*Exercise requirements:*
Nothing but the lines from the one with "The height and width of the screenshot is (600, 1288)." through the end of the data should be set down, each exactly as written, and no picture should be included.

(Stored records)
━━━━━━━━━━

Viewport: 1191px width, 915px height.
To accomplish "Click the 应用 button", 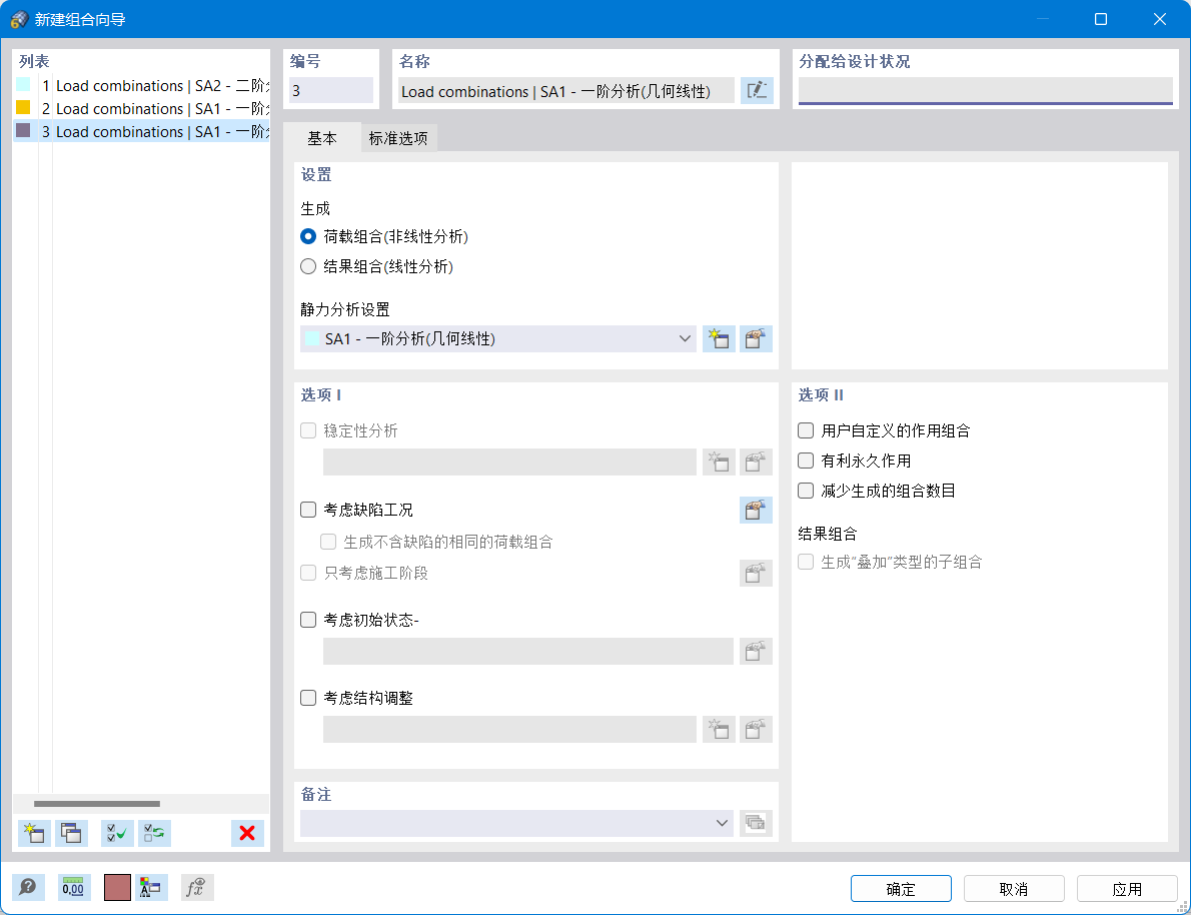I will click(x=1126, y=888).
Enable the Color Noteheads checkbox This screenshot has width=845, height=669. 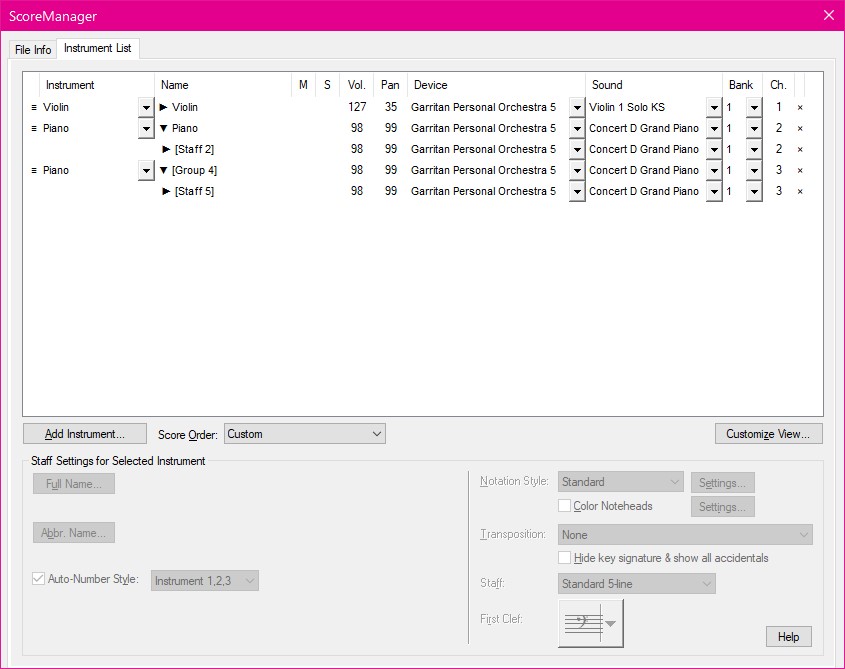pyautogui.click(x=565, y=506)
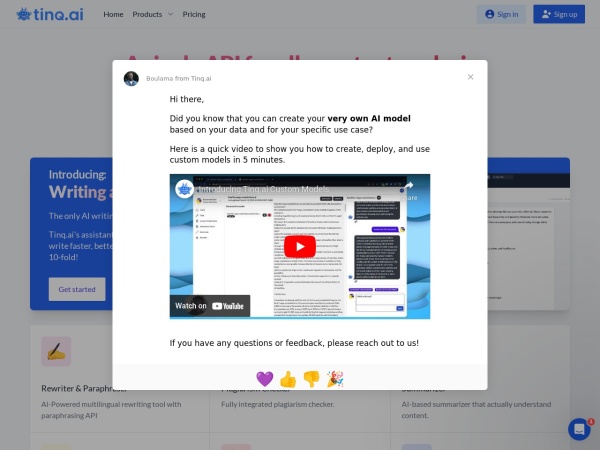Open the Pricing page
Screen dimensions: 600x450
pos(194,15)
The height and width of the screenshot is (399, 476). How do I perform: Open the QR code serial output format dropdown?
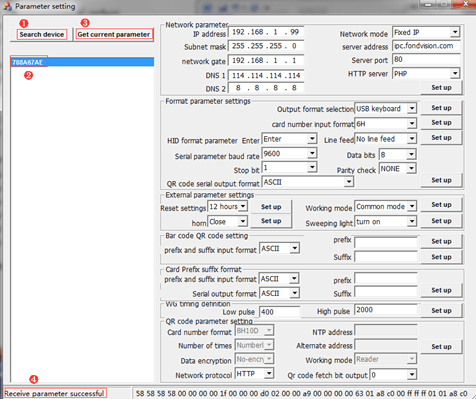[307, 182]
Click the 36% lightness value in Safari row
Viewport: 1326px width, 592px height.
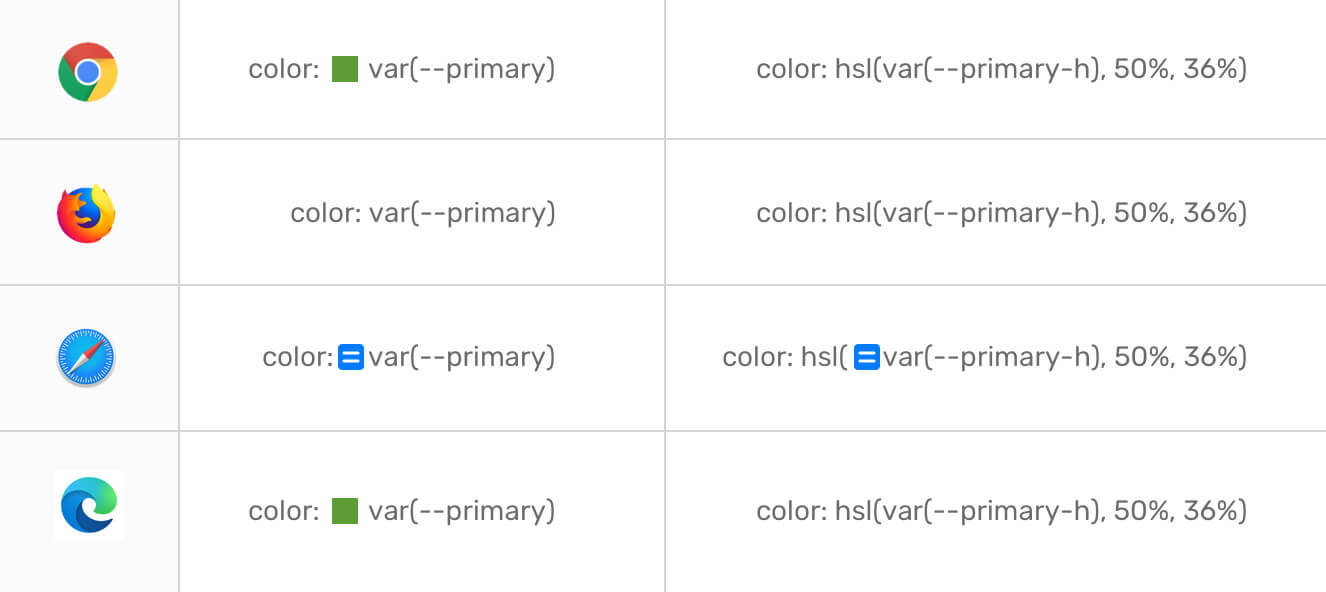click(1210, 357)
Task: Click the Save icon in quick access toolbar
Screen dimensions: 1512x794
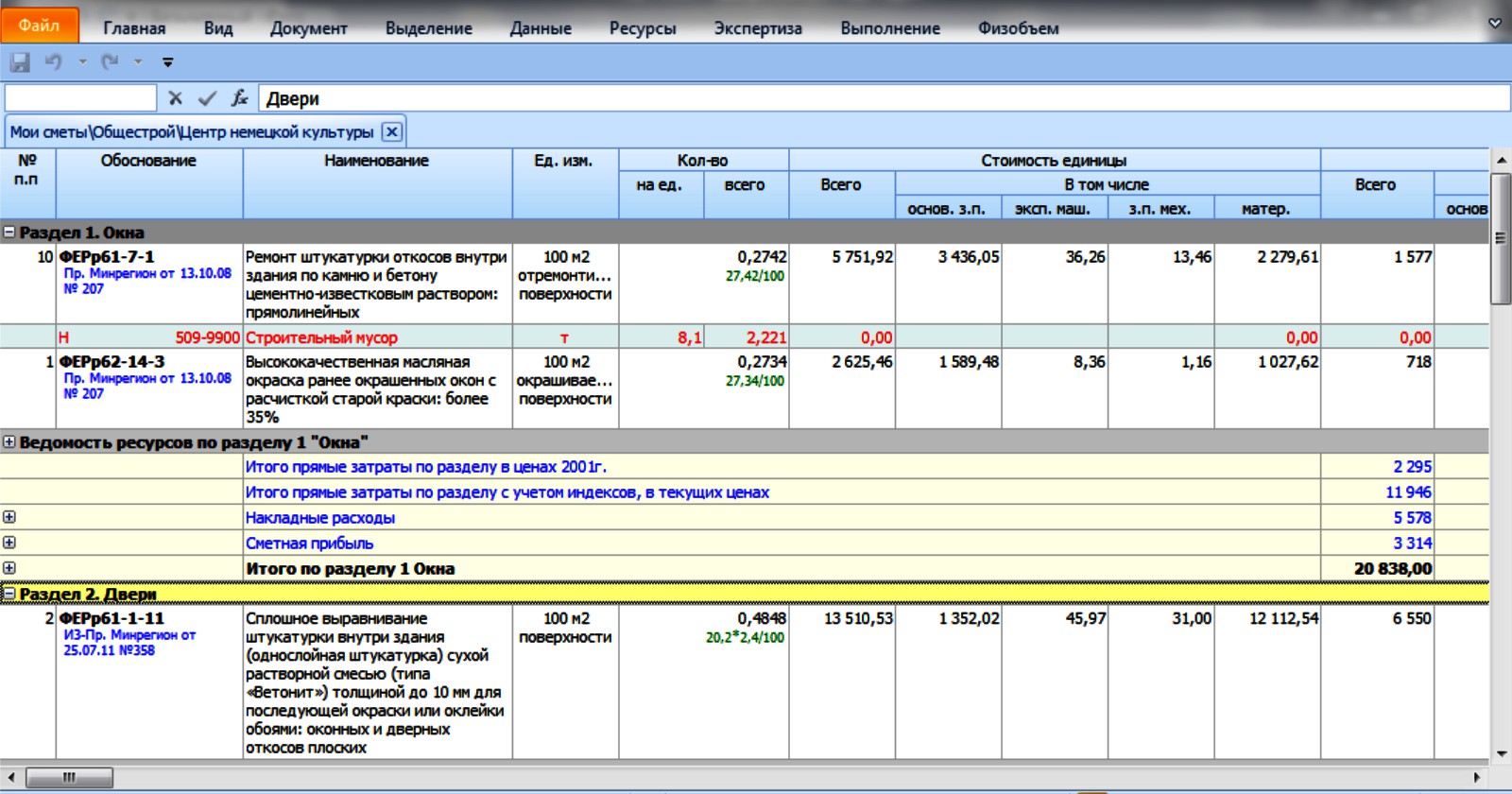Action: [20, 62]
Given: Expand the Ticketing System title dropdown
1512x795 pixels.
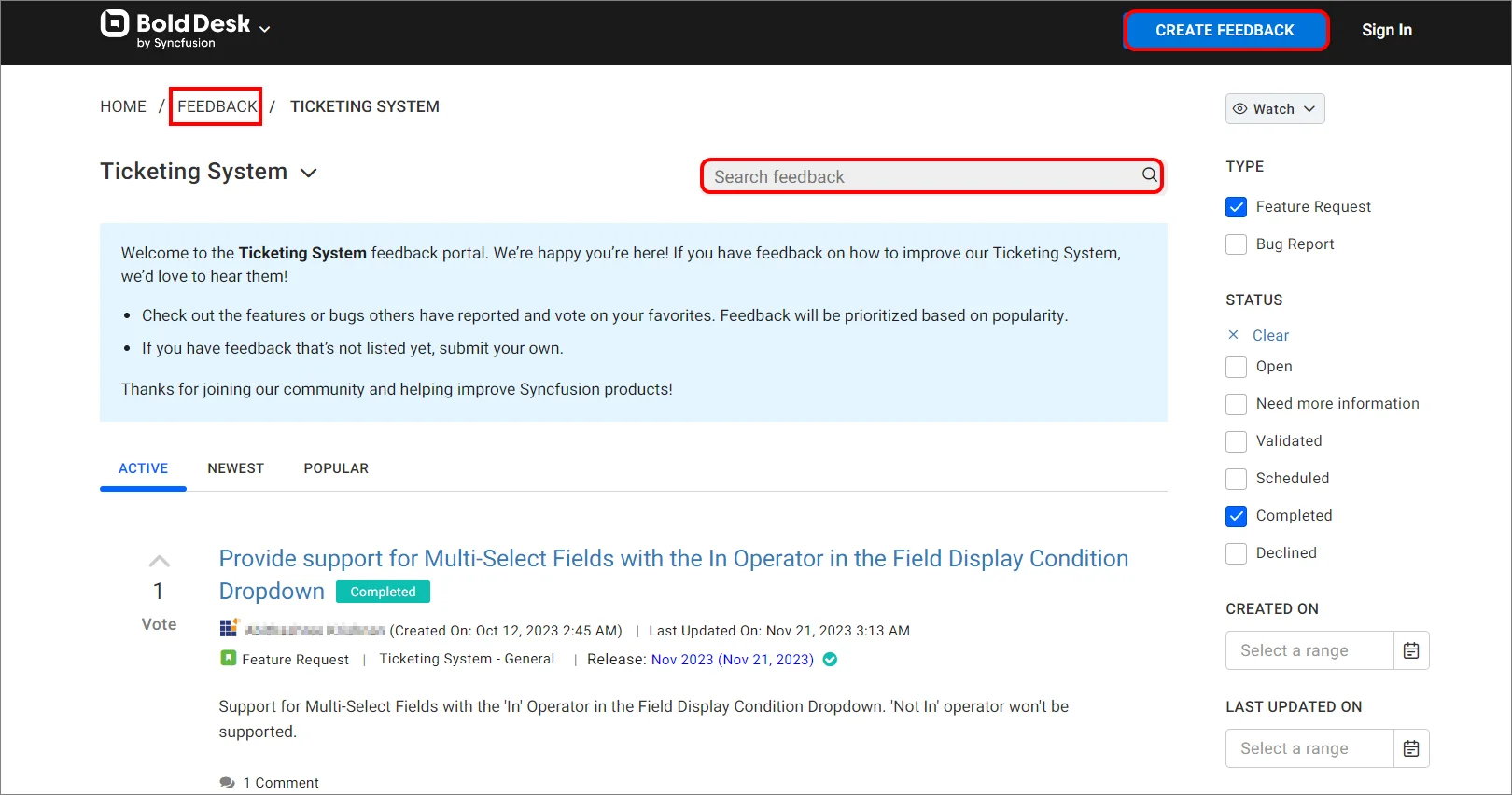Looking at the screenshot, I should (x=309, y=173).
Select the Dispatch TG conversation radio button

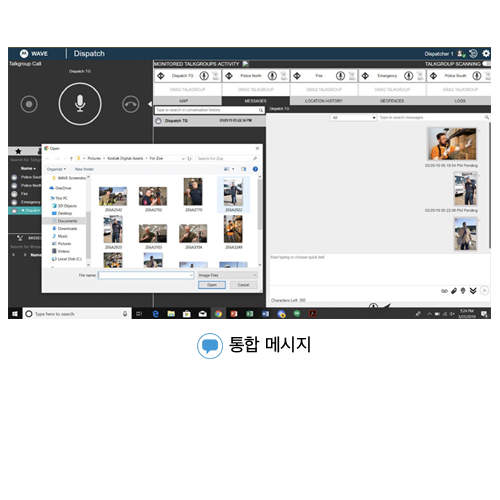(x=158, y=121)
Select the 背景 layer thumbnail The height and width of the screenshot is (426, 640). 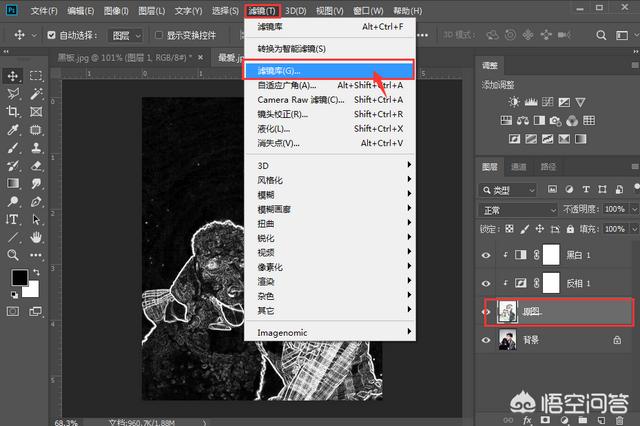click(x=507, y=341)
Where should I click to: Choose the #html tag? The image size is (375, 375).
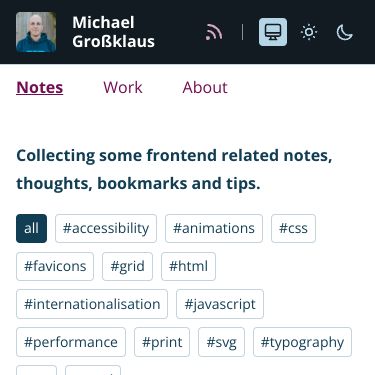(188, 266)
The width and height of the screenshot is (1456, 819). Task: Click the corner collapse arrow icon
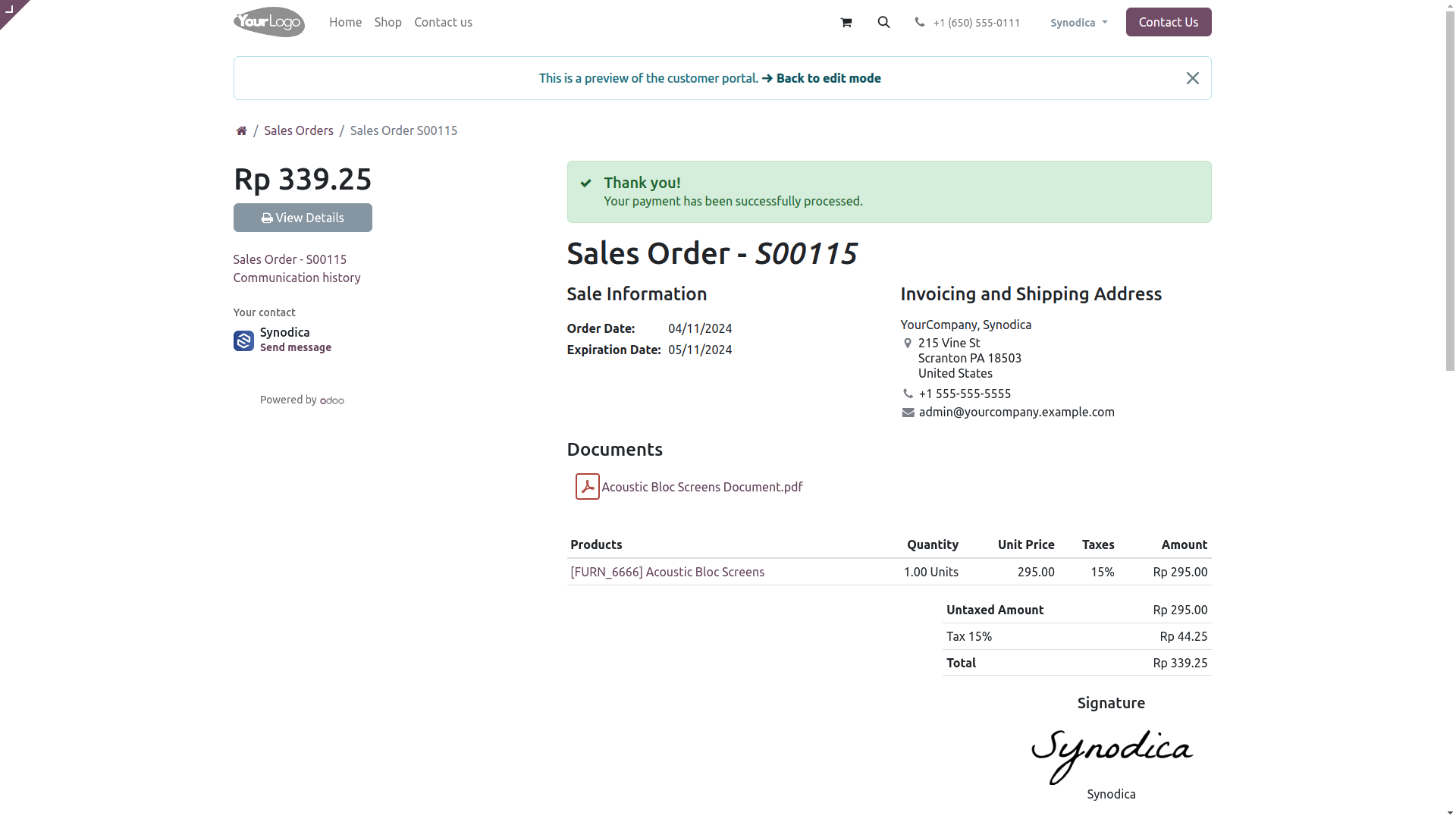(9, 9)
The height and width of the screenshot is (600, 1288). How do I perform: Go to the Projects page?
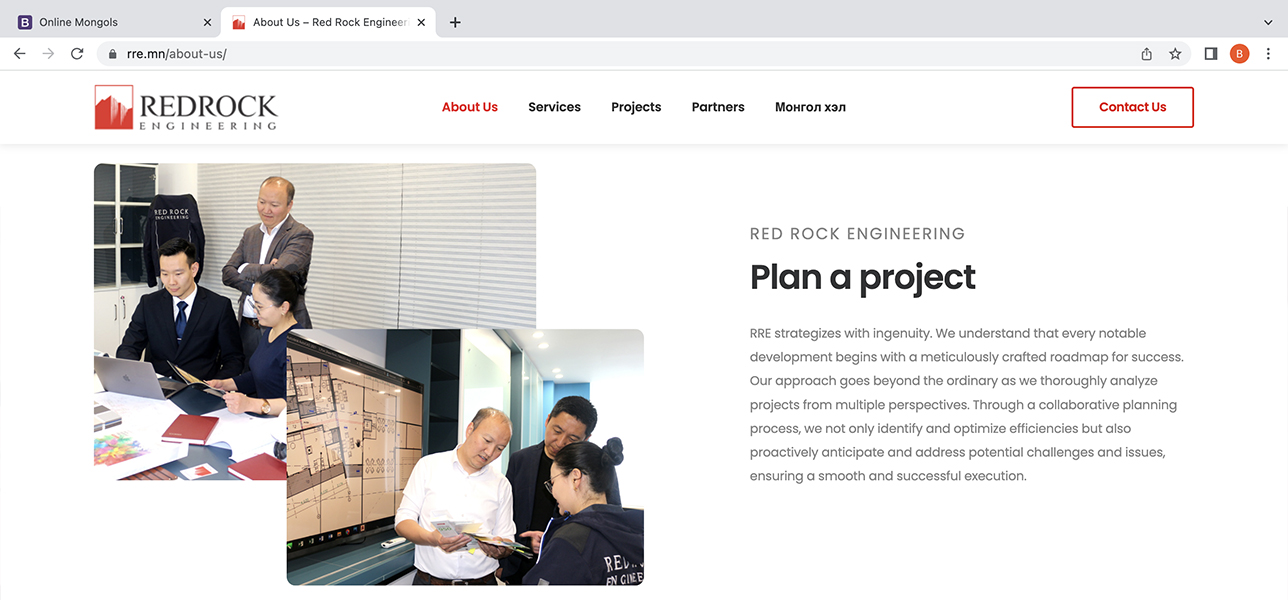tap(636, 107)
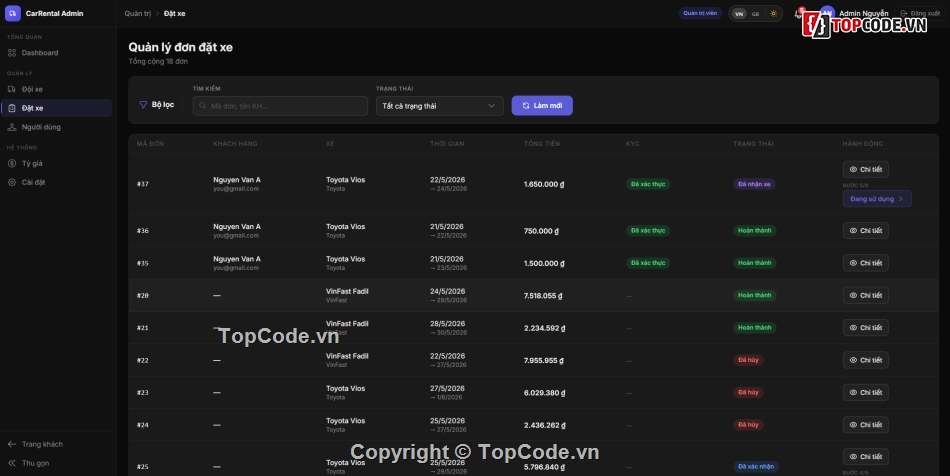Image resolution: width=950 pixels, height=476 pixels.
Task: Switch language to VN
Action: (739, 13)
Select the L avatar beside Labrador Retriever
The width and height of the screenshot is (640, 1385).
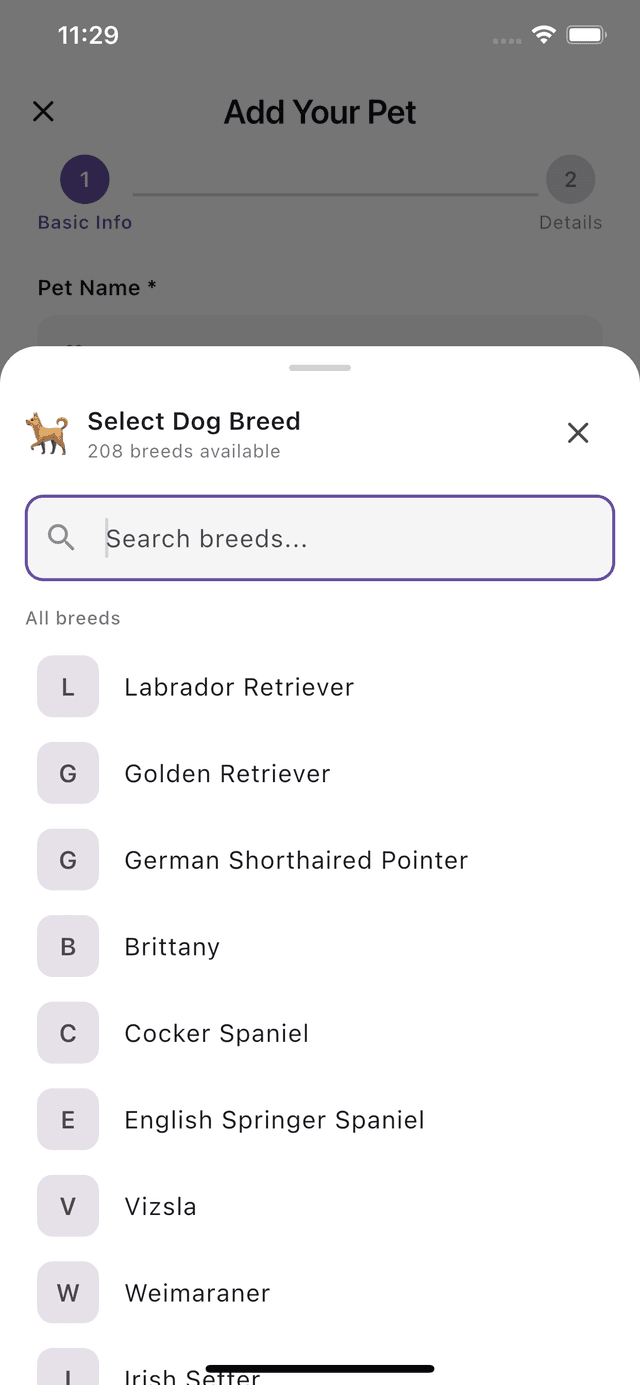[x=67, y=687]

━━━━━━━━━━

*Exercise answer:*
The height and width of the screenshot is (600, 1288). How do I perform: Go to the Projects page?
tap(636, 107)
Image resolution: width=950 pixels, height=476 pixels.
Task: Switch language to VN
Action: (739, 13)
Select the L avatar beside Labrador Retriever
The width and height of the screenshot is (640, 1385).
[x=67, y=687]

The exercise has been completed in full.